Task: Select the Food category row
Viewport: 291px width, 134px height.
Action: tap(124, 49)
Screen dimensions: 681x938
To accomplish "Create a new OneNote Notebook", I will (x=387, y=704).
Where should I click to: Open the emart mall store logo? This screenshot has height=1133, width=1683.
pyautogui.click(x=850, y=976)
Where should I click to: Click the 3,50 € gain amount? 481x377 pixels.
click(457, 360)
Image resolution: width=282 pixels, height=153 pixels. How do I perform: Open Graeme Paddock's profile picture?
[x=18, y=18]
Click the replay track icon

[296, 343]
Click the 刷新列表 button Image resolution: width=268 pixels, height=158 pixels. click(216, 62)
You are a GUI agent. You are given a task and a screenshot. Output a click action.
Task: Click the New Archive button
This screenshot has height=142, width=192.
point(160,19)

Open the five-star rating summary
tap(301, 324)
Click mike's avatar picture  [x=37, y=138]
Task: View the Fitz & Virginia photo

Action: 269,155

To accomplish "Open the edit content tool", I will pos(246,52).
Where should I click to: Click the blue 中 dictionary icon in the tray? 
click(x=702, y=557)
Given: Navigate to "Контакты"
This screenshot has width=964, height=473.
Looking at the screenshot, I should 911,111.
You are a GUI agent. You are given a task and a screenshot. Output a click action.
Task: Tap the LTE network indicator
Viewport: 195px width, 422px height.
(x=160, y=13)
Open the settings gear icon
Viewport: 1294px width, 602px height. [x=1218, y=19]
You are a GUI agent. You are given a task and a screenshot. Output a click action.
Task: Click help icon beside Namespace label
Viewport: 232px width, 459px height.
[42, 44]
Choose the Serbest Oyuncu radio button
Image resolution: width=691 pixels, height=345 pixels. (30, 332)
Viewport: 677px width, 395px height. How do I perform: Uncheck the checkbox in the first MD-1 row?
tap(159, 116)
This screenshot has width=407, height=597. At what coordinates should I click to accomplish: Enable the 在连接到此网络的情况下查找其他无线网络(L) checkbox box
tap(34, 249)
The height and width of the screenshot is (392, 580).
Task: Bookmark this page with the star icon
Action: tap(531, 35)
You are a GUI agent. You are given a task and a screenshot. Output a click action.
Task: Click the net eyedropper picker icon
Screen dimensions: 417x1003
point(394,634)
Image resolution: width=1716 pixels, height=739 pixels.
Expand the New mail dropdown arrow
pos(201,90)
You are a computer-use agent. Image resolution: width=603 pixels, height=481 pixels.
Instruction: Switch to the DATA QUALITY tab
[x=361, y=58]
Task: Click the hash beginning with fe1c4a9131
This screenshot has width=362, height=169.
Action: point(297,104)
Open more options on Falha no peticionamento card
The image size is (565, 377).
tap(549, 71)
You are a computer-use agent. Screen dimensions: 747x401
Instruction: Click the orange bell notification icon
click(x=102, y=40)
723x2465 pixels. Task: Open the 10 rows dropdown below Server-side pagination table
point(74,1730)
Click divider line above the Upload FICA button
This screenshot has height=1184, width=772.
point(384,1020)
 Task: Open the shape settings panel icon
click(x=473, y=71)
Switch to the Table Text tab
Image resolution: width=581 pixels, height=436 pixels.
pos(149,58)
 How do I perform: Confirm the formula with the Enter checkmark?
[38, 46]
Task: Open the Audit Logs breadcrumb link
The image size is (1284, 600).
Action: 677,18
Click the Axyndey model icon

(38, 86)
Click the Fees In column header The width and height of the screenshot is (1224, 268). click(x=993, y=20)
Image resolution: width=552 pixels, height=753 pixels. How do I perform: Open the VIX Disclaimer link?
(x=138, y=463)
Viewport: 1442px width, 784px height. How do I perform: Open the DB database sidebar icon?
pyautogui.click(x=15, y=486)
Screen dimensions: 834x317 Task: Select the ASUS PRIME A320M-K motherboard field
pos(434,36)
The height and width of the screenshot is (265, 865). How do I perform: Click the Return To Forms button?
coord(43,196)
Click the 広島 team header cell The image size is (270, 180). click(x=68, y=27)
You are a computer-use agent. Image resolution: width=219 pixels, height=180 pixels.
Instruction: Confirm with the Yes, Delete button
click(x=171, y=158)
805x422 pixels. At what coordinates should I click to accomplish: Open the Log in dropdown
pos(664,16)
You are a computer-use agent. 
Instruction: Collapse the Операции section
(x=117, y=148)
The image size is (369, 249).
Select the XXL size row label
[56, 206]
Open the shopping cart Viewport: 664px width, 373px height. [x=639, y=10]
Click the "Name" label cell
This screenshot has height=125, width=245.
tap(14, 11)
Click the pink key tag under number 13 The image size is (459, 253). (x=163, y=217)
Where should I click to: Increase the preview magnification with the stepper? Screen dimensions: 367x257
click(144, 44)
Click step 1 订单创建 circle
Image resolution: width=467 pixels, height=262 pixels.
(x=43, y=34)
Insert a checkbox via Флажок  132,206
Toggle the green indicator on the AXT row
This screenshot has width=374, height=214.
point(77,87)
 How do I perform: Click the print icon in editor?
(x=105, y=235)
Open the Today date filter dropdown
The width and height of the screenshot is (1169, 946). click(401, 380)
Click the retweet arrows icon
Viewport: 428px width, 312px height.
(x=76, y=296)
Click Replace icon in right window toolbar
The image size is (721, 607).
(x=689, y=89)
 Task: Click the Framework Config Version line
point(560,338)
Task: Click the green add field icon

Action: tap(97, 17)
────
_TASK INSTRUCTIONS:_ Give back every line of the material, exactly as written.

_SOLUTION TO THE EXERCISE:_
Task: Select the Food category row
Viewport: 291px width, 134px height.
Action: tap(124, 49)
Screen dimensions: 681x938
To accomplish "Create a new OneNote Notebook", I will (x=387, y=704).
Where should I click to: Open the emart mall store logo? This screenshot has height=1133, width=1683.
pyautogui.click(x=850, y=976)
Where should I click to: Click the 3,50 € gain amount? 481x377 pixels.
click(457, 360)
Image resolution: width=282 pixels, height=153 pixels. How do I perform: Open Graeme Paddock's profile picture?
[x=18, y=18]
Click the replay track icon

[296, 343]
Click the 刷新列表 button Image resolution: width=268 pixels, height=158 pixels. click(216, 62)
You are a GUI agent. You are given a task and a screenshot. Output a click action.
Task: Click the New Archive button
This screenshot has height=142, width=192.
point(160,19)

Open the five-star rating summary
tap(301, 324)
Click mike's avatar picture  [x=37, y=138]
Task: View the Fitz & Virginia photo

Action: 269,155

To accomplish "Open the edit content tool", I will pos(246,52).
Where should I click to: Click the blue 中 dictionary icon in the tray? 
click(x=702, y=557)
Given: Navigate to "Контакты"
This screenshot has width=964, height=473.
Looking at the screenshot, I should 911,111.
You are a GUI agent. You are given a task and a screenshot. Output a click action.
Task: Tap the LTE network indicator
Viewport: 195px width, 422px height.
(x=160, y=13)
Open the settings gear icon
Viewport: 1294px width, 602px height. [x=1218, y=19]
You are a GUI agent. You are given a task and a screenshot. Output a click action.
Task: Click help icon beside Namespace label
Viewport: 232px width, 459px height.
[42, 44]
Choose the Serbest Oyuncu radio button
Image resolution: width=691 pixels, height=345 pixels. (30, 332)
Viewport: 677px width, 395px height. How do I perform: Uncheck the checkbox in the first MD-1 row?
tap(159, 116)
This screenshot has width=407, height=597. At what coordinates should I click to accomplish: Enable the 在连接到此网络的情况下查找其他无线网络(L) checkbox box
tap(34, 249)
The height and width of the screenshot is (392, 580).
Task: Bookmark this page with the star icon
Action: tap(531, 35)
You are a GUI agent. You are given a task and a screenshot. Output a click action.
Task: Click the net eyedropper picker icon
Screen dimensions: 417x1003
point(394,634)
Image resolution: width=1716 pixels, height=739 pixels.
Expand the New mail dropdown arrow
pos(201,90)
You are a computer-use agent. Image resolution: width=603 pixels, height=481 pixels.
Instruction: Switch to the DATA QUALITY tab
[x=361, y=58]
Task: Click the hash beginning with fe1c4a9131
This screenshot has width=362, height=169.
Action: point(297,104)
Open more options on Falha no peticionamento card
The image size is (565, 377).
tap(549, 71)
You are a computer-use agent. Screen dimensions: 747x401
Instruction: Click the orange bell notification icon
click(x=102, y=40)
723x2465 pixels. Task: Open the 10 rows dropdown below Server-side pagination table
point(74,1730)
Click divider line above the Upload FICA button
This screenshot has height=1184, width=772.
point(384,1020)
 Task: Open the shape settings panel icon
click(x=473, y=71)
Switch to the Table Text tab
Image resolution: width=581 pixels, height=436 pixels.
pos(149,58)
 How do I perform: Confirm the formula with the Enter checkmark?
[38, 46]
Task: Open the Audit Logs breadcrumb link
The image size is (1284, 600).
Action: 677,18
Click the Axyndey model icon

(38, 86)
Click the Fees In column header The width and height of the screenshot is (1224, 268). click(x=993, y=20)
Image resolution: width=552 pixels, height=753 pixels. How do I perform: Open the VIX Disclaimer link?
(x=138, y=463)
Viewport: 1442px width, 784px height. How do I perform: Open the DB database sidebar icon?
pyautogui.click(x=15, y=486)
Screen dimensions: 834x317 Task: Select the ASUS PRIME A320M-K motherboard field
pos(434,36)
The height and width of the screenshot is (265, 865). How do I perform: Click the Return To Forms button?
coord(43,196)
Click the 広島 team header cell The image size is (270, 180). click(x=68, y=27)
You are a computer-use agent. Image resolution: width=219 pixels, height=180 pixels.
Instruction: Confirm with the Yes, Delete button
click(x=171, y=158)
805x422 pixels. At what coordinates should I click to accomplish: Open the Log in dropdown
pos(664,16)
You are a computer-use agent. 
Instruction: Collapse the Операции section
(x=117, y=148)
The image size is (369, 249).
Select the XXL size row label
[56, 206]
Open the shopping cart Viewport: 664px width, 373px height. [x=639, y=10]
Click the "Name" label cell
This screenshot has height=125, width=245.
tap(14, 11)
Click the pink key tag under number 13 The image size is (459, 253). (x=163, y=217)
Where should I click to: Increase the preview magnification with the stepper? Screen dimensions: 367x257
click(144, 44)
Click step 1 订单创建 circle
Image resolution: width=467 pixels, height=262 pixels.
(x=43, y=34)
Insert a checkbox via Флажок  132,206
Toggle the green indicator on the AXT row
This screenshot has width=374, height=214.
point(77,87)
 How do I perform: Click the print icon in editor?
(x=105, y=235)
Open the Today date filter dropdown
The width and height of the screenshot is (1169, 946). click(401, 380)
Click the retweet arrows icon
Viewport: 428px width, 312px height.
(x=76, y=296)
Click Replace icon in right window toolbar
The image size is (721, 607).
(x=689, y=89)
 Task: Click the Framework Config Version line
point(560,338)
Task: Click the green add field icon

Action: tap(97, 17)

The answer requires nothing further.